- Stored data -
◆ ◆ ◆ ◆ ◆ ◆ ◆
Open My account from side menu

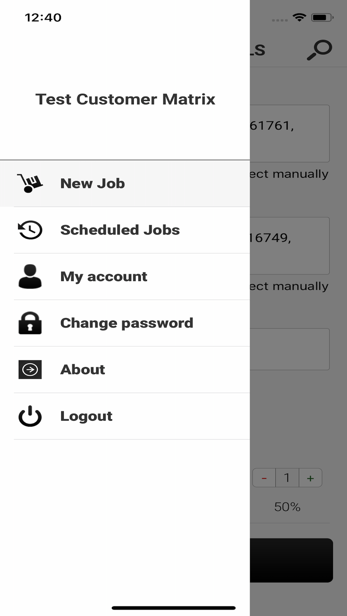pyautogui.click(x=103, y=276)
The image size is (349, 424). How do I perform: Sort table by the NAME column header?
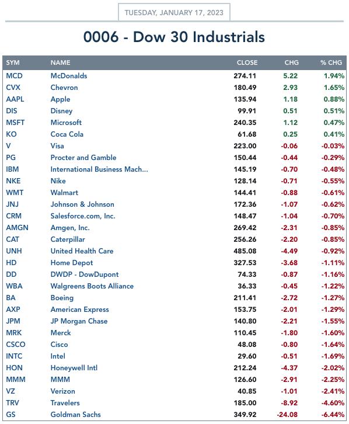[x=60, y=62]
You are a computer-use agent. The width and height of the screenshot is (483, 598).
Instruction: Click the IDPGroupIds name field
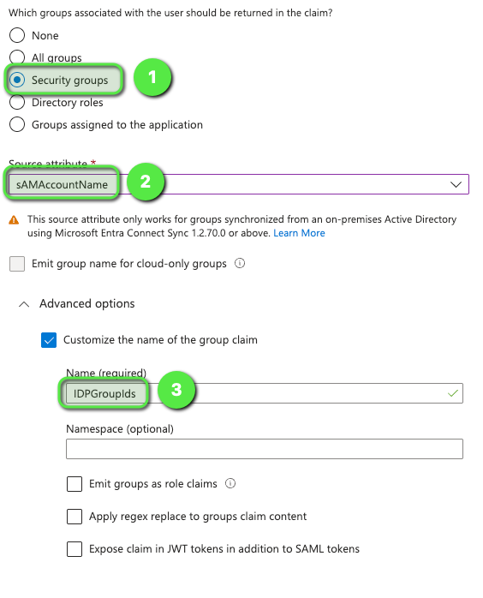tap(265, 393)
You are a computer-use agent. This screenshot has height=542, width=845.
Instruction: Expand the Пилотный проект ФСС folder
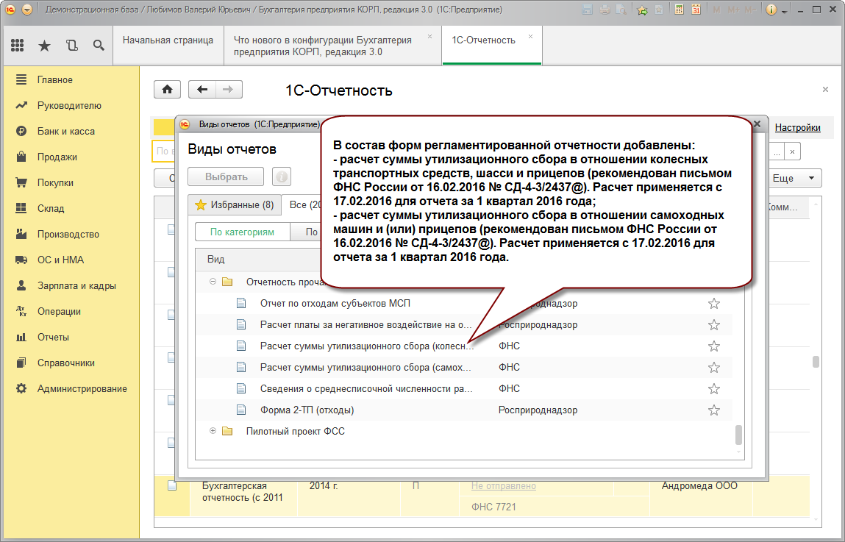click(x=213, y=432)
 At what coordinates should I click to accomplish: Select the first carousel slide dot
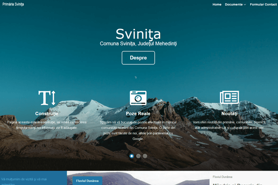pos(132,156)
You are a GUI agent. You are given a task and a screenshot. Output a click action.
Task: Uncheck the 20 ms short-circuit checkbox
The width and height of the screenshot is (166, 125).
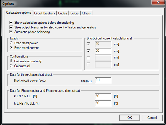coord(88,51)
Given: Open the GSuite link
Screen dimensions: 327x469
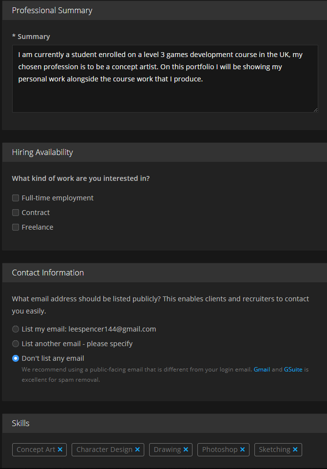Looking at the screenshot, I should 294,370.
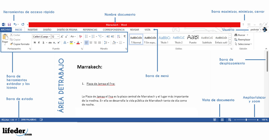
◆ ◆ ◆ ◆ ◆ ◆ ◆
- ABOUT THIS EXERCISE -
What is needed is an exact copy of only the lines above from the one with "You are a GUI" to the one with "Given: Open the GSuite link", both kept, with every picture left out.

- ANSWER FOR THIS EXERCISE -
You are a GUI agent. You are given a task and a screenshot. Output a click action.
Task: Uncheck the 20 ms short-circuit checkbox
The width and height of the screenshot is (166, 125).
coord(88,51)
Given: Open the GSuite link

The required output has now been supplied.